La première, c’est que nous mettons en place un engrenage redoutable, qui peut déboucher sur un piège.

En effet, en 1999, au sommet d’Helsinki, la Turquie est admise comme pays candidat.

M. Jean-Jacques Hyest, rapporteur. La demande d’adhésion remonte à 1963 !

M. Bruno Retailleau. En 2004, les négociations sont ouvertes. En 2007, notamment sous la présidence allemande, on engage les négociations sur trois chapitres de cette adhésion et, aujourd’hui, on supprime le verrou référendaire. J’y vois une logique qui va rendre le refus de cette adhésion très improbable et totalement inacceptable par les Turcs, auxquels on demande, de proche en proche, de réaliser d’énormes efforts.

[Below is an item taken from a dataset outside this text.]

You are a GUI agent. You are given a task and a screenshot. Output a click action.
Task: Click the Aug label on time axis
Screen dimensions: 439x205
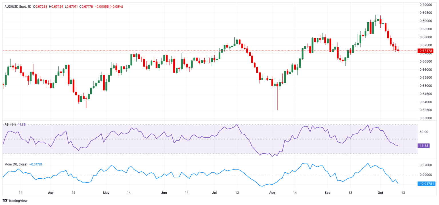272,193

La deuxième raison de mon regret, c’est que l’on accrédite, avec la suppression de ce verrou référendaire, l’idée de la construction d’une Europe a-démocratique. J’ai apprécié l’intervention du Président de la République sur une chaîne de télévision publique, il y a quelques semaines, au cours de laquelle il a dressé ce constat, et je pense que le diagnostic est juste : « Il y a eu erreur dans la façon de construire l’Europe. »

Où est l’erreur ? Que manque-t-il aujourd’hui à l’Europe ? L’assentiment, la raison du cœur, le consentement populaire sont absents. Tout est fait pour tenir systématiquement les peuples à l’écart.

Soit on ne les consulte pas, ce qui est souvent le cas pour les élargissements. Quand a-t-on interrogé les Français sur un élargissement pour la dernière fois ? Il y a bien longtemps ! Or un élargissement définit non seulement un périmètre, un espace, mais aussi un projet : c’est important !

Soit on les consulte : le référendum de 2005, le traité de Lisbonne, ersatz du traité constitutionnel. Mais quand les peuples ne donnent pas la réponse attendue, on cherche à contourner celle-ci, comme pour le vote des Irlandais. Ce n’est pas une bonne manière !

Au fond, que retiendront les Français de cette réforme ? Certainement pas la réforme du 49-3, l’ordre du jour partagé, etc. Ils risquent de ne retenir que la suppression de cette ultime garantie dont ils disposaient. Or il revient au peuple, en dernier ressort, de dire si, oui ou non, il souhaite partager son destin avec tel ou tel autre peuple.

Tel est le sens de cet amendement, qui mérite sans doute un peu d’attention.